Task description
All lines of the entries with "resolution" in them must be listed.

Materials provided
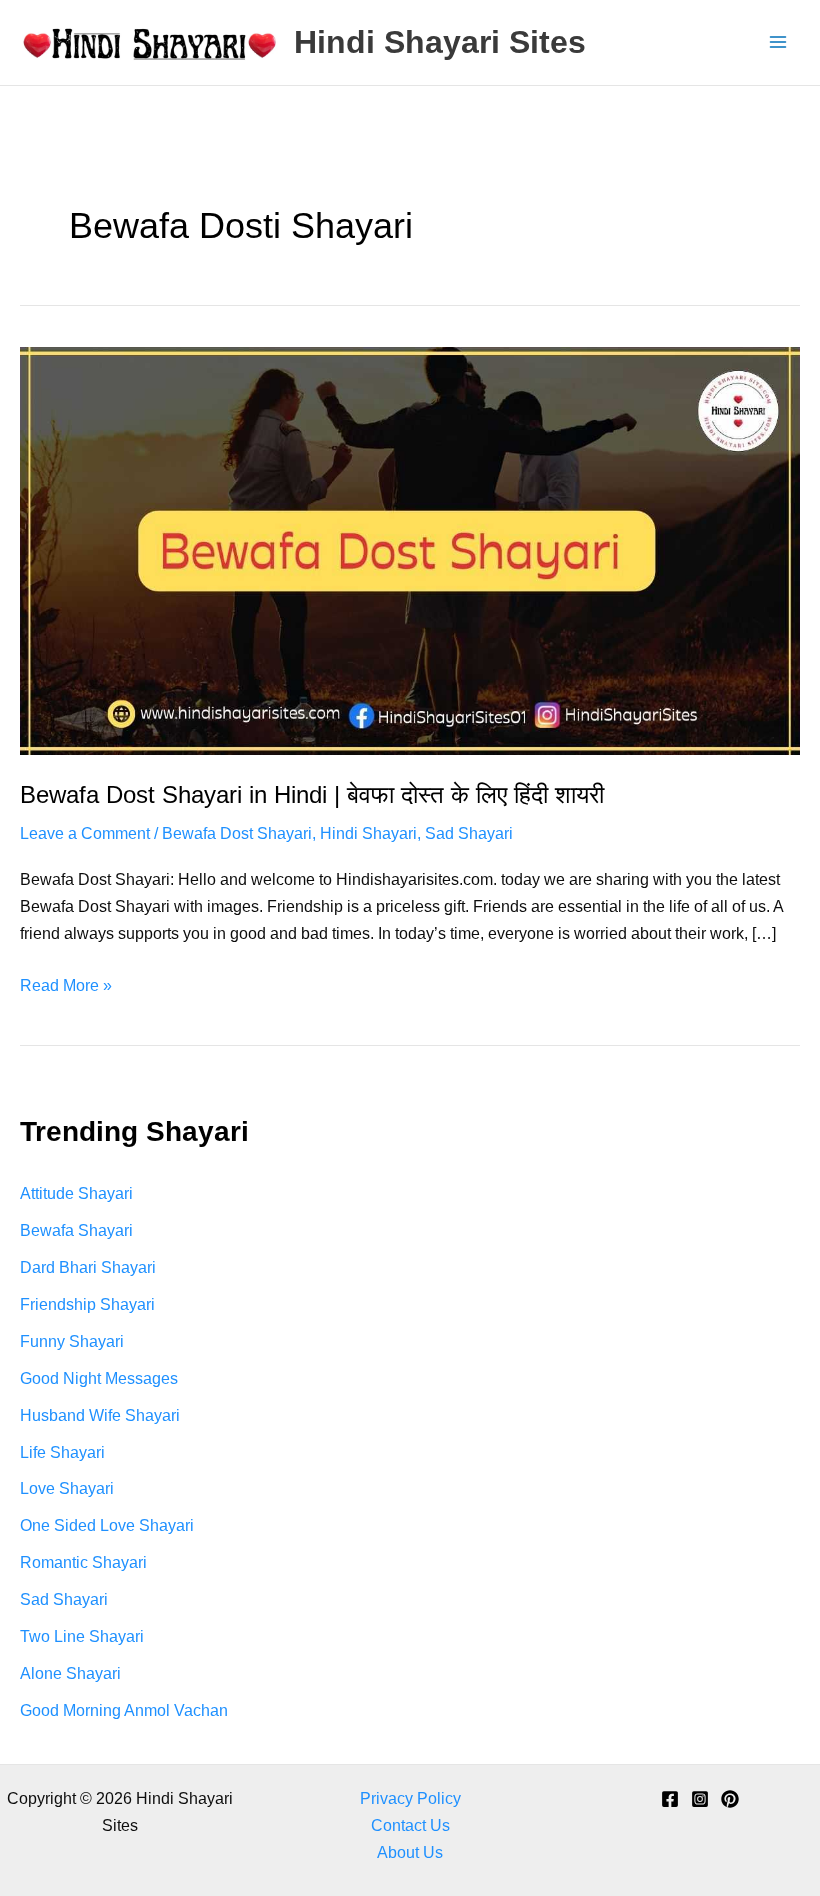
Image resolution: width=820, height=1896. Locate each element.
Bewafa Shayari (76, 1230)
* * *
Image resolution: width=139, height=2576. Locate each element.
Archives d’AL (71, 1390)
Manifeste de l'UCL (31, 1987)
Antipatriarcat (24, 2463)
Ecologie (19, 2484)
--
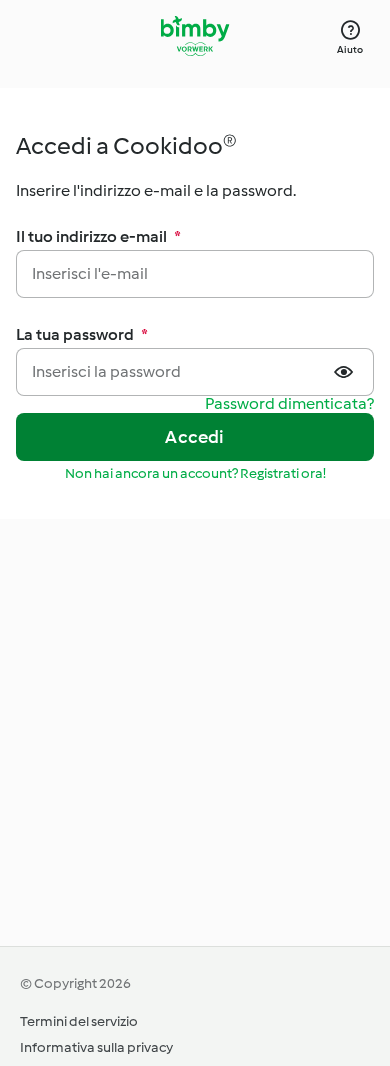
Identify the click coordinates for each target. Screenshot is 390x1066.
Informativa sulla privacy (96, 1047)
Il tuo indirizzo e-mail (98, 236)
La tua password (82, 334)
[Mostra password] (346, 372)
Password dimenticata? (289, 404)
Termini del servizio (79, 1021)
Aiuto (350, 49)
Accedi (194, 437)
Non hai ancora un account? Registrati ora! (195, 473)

Your solution
Image resolution: width=820, height=1896. Locate each element.
Image resolution: width=139, height=2576. Locate each element.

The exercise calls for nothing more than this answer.